- **Work instruction**:
Return every line from the listing where the word "computer" occurs.
-- Data for the task follows --
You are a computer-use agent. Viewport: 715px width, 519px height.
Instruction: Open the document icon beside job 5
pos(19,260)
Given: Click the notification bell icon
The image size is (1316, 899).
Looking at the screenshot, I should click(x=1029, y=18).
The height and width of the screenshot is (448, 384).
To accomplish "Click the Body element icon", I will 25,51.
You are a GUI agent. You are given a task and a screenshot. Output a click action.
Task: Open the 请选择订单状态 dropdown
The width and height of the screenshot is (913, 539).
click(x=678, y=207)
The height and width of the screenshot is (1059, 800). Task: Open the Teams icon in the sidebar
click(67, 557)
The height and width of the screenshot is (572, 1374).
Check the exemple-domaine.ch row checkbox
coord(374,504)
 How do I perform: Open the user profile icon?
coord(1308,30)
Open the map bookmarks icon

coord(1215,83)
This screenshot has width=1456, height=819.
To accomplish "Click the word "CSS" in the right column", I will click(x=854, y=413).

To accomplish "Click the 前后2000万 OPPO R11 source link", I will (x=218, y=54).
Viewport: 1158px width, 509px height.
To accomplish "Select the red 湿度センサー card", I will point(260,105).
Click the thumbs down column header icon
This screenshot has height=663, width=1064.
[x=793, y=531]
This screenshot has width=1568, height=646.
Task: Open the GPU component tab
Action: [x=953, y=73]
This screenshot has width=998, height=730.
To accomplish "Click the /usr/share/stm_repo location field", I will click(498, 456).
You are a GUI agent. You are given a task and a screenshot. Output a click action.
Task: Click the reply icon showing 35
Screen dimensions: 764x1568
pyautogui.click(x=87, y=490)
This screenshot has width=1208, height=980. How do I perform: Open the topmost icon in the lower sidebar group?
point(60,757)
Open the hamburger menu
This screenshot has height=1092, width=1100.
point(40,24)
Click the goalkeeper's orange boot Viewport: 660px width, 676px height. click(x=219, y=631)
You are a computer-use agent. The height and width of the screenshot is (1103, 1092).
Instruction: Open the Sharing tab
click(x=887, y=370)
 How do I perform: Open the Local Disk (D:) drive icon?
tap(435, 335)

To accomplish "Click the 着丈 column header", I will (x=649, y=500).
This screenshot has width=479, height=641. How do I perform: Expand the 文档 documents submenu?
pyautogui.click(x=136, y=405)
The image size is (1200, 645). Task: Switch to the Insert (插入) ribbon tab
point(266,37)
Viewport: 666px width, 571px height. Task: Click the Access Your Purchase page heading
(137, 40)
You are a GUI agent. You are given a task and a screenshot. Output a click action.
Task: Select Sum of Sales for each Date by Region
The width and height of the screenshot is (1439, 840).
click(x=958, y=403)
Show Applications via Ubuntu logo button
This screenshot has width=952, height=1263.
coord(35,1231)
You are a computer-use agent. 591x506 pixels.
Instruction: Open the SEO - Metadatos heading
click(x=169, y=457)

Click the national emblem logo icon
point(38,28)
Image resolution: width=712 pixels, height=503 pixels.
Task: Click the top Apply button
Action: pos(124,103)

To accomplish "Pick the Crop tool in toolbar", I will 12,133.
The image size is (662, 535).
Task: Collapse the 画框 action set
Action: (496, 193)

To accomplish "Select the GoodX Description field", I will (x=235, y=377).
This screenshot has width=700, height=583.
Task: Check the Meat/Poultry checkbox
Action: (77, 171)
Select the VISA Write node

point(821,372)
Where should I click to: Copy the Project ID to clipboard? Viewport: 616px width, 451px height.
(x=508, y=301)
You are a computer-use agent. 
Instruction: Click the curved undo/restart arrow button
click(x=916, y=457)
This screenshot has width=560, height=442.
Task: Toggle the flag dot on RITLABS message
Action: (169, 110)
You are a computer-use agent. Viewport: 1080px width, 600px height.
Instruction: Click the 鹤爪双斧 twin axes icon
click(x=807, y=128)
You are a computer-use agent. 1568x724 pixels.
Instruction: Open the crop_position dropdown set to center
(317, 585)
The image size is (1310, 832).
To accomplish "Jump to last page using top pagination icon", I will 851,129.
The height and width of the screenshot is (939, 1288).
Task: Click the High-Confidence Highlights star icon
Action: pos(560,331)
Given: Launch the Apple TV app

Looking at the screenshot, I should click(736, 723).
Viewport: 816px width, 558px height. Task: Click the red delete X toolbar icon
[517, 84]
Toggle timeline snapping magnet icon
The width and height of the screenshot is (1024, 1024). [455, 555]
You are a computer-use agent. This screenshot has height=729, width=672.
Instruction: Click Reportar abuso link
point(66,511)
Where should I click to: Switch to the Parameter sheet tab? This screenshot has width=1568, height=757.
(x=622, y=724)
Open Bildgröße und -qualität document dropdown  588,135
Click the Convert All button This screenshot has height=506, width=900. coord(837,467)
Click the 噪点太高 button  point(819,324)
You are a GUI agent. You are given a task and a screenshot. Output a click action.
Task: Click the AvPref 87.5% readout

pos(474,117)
-- Data for the task concluded --
- **Answer**:
You are a computer-use agent. Viewport: 715px width, 519px height.
You are a computer-use agent. The height and width of the screenshot is (1103, 1092).
You are a computer-use agent. 591x506 pixels.
You are a computer-use agent. 
You are a computer-use agent. Viewport: 1080px width, 600px height.
You are a computer-use agent. 1568x724 pixels.
You are a computer-use agent. This screenshot has height=729, width=672.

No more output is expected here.